Ninguém vai pegar nisto. Os grandes grupos e as "seitas" já não compram rádios, o resto não existe. É esta a realidade.
A seita da RECORD, até já me constou que pode estar vendedora de alvarás redundantes que comprou sem necessidade. Aliás, parece nem ter uma estratégia para a marca, caso contrário, já teria a MAIORCA, a LINEAR e a Antena Sul, a emitirem como RECORD. Penso que a estratégia deles mais recente é a que têm na Antena Minho e na Zarco, a de alugar os espaços.
Em todo o caso, mesmo a Record sendo um produto que pode ter algum potencial, para um segmento mais senior e imigrante, a verdade é que não pega, e, pela minha parte, espero bem que sejam comprados algum dia.
A seita do reino nacional do sumo de fruta, já essa pode ter interesse em chegar mais longe. Por acaso, um emissor na amadora, era capaz de lhes ser interessante. A questão é mesmo o preço, provavelmente.
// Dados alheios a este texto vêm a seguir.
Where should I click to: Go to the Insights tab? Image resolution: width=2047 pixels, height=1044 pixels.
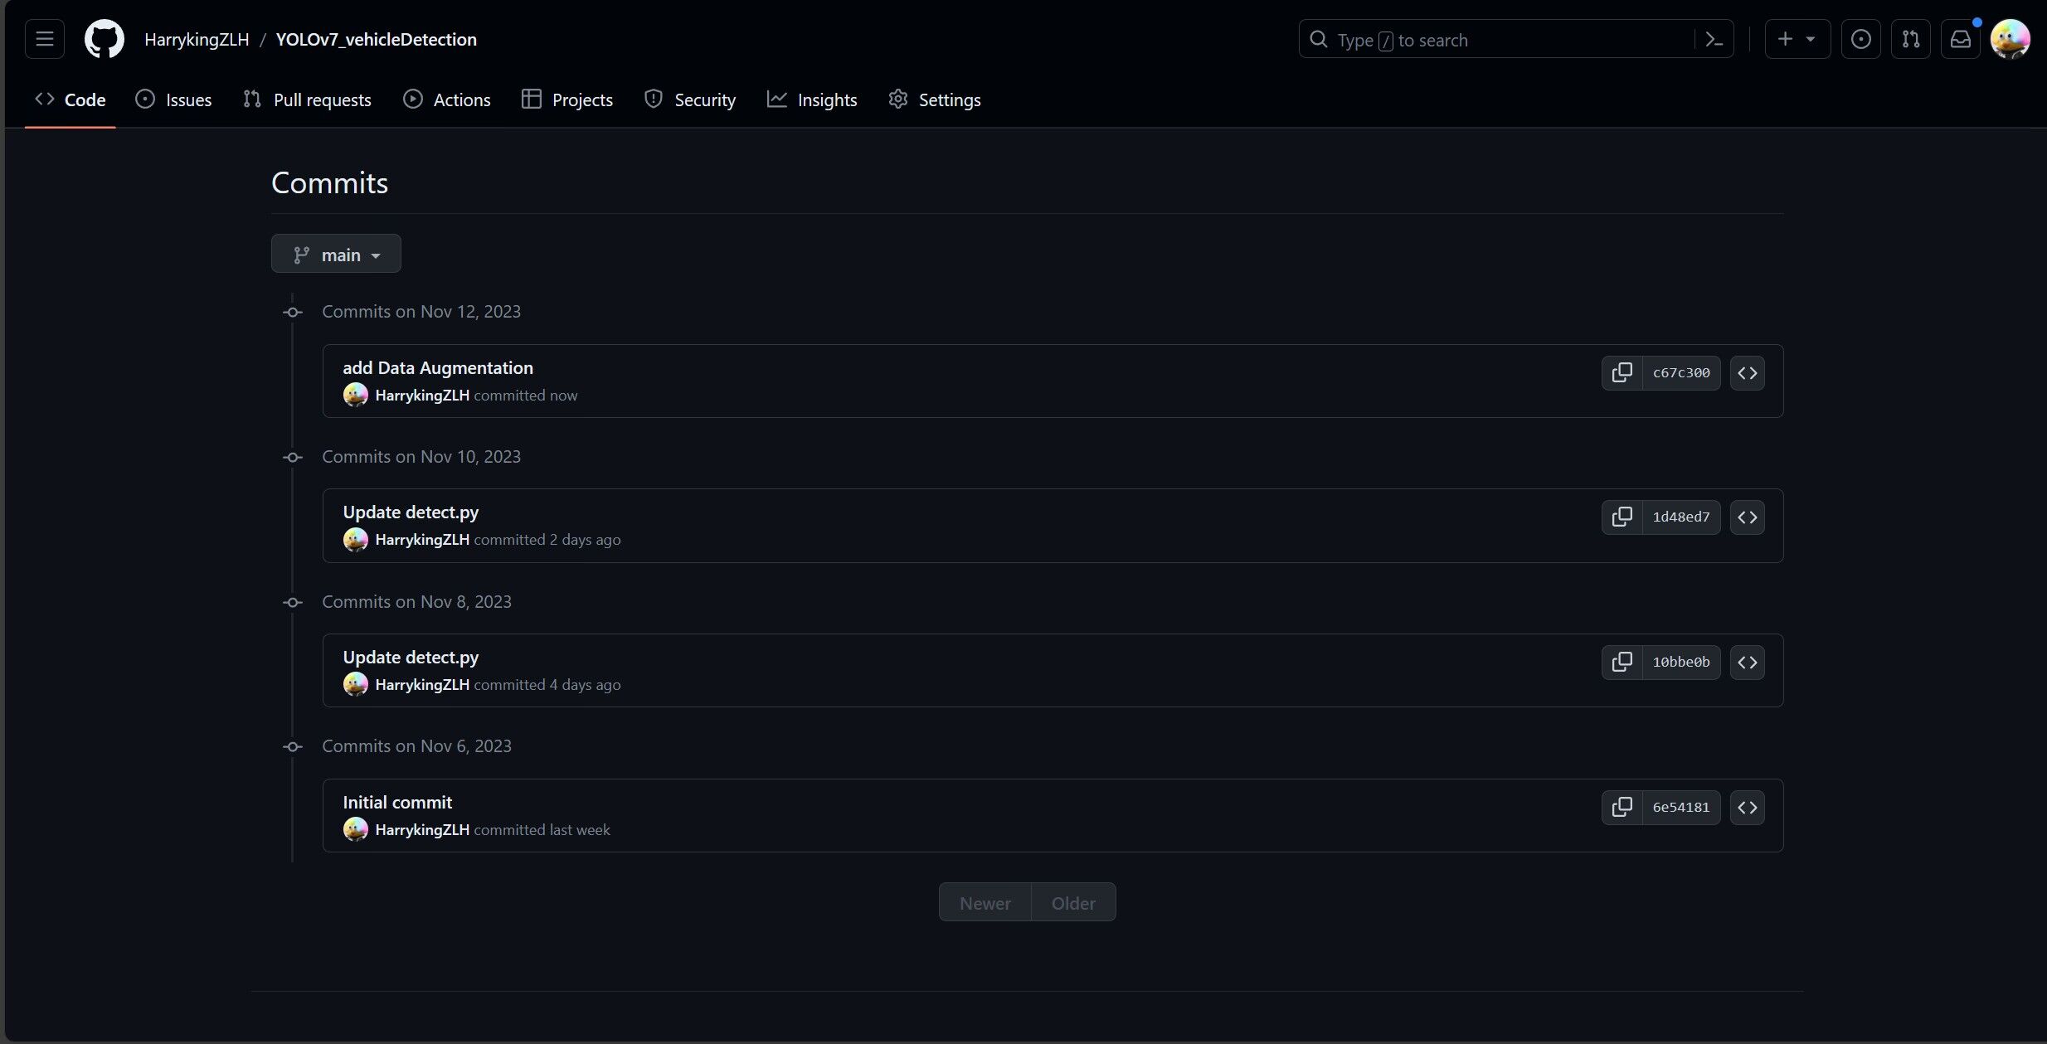coord(812,100)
Quanto aos grandes grupos, ainde precisam de ir a mercado, para tapar alguns défices, porém, este caso, não tem mesmo interesse para nada. A Renascença precisava de fazer alguns reforços à terceira rede, mas este alvará de nada lhe serve, a Bauer também não lhe é relevante, assim como à TSF. A Rádio Maria poderia beneficiar em ter um contraponto aos 102.2 de Palmela, bem como a Metropolitana aos 96.2 Barreiro, mas uma não terá dinheiro e a outra não interessa, porque é um produto à espera de um comprador. É certo que, continuo a bater na minha tecla de que a No Ar com dois emissores decentes em Lisboa, margem norte e margem sul, tinha um potencial interessante de audiência.